Parmi les marques à la croissance la plus rapide en valeur, Josh et La Marca étaient accompagnées de Whitehaven, en hausse de 19,1 %, et de Kim Crawford, en hausse de 6,9 %. Clay Creek a affiché la plus forte progression, avec des ventes en valeur en hausse de 1 044,5 % et un volume en caisses en hausse de 11 100, même si de tels bonds en pourcentage reflètent souvent une croissance à partir d’une base de départ plus faible.

Pour les distributeurs, la dernière lecture de NielsenIQ suggère que le chiffre d’affaires baisse moins vite que la demande mesurée en unités, mais l’écart reste étroit. Une amélioration d’environ 1,5 % de la valeur par unité peut aider à limiter les dégâts causés par la baisse de fréquentation ou par des paniers plus faibles, mais cela n’a pas suffi à faire repasser la catégorie en croissance. C’est particulièrement important dans le vin, où de nombreux programmes de supermarchés et de grands formats reposent sur des volumes réguliers grâce aux promotions, à une large distribution et aux achats répétés.
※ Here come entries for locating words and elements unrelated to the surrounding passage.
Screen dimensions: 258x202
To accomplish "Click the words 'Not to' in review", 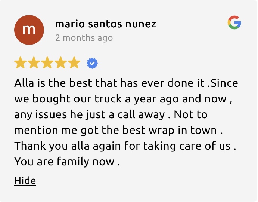I will point(190,114).
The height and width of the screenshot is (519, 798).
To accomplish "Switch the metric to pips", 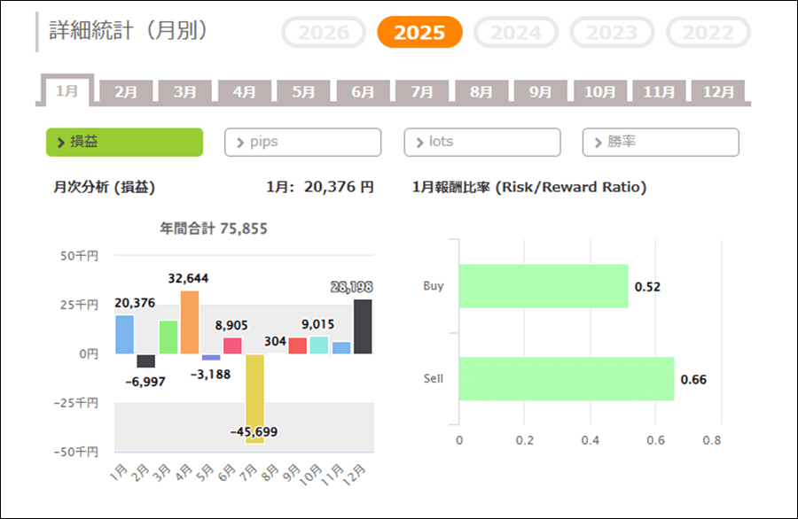I will (303, 142).
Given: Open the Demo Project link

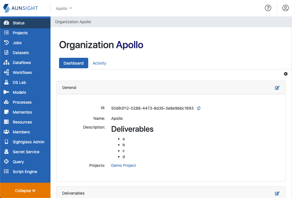Looking at the screenshot, I should point(123,165).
Le détail de la baisse donné par NielsenIQ pointe vers des problèmes qui vont au-delà du simple prix. Si 61 % de la faiblesse est liée à l’engagement des consommateurs, la question n’est pas seulement de savoir combien les acheteurs paient, mais s’ils choisissent encore le vin. L’impact supplémentaire d’une distribution réduite signifie aussi que moins de références ou une présence en rayon moindre jouent un rôle. Des promotions moins efficaces, bien qu’elles ne représentent qu’une part plus limitée du problème, suggèrent que les remises et les baisses de prix temporaires n’entraînent plus la même réaction qu’auparavant.

Le résultat est une catégorie qui génère toujours des ventes hebdomadaires importantes, mais sur une base d’unités plus réduite. Sur la dernière période de quatre semaines, le vin tranquille a donc concentré l’essentiel des pertes, le vin effervescent a montré une résistance relative, et le vin sans alcool a prolongé sa série de croissance. Au niveau des marques, Josh, La Marca, Whitehaven et Kim Crawford figuraient parmi les noms en progression, tandis qu’au niveau des fournisseurs, Deutsch Family, Wagner Family Wines, Constellation et Vineyard Brands comptaient parmi les entreprises qui évoluaient à contre-courant du repli général.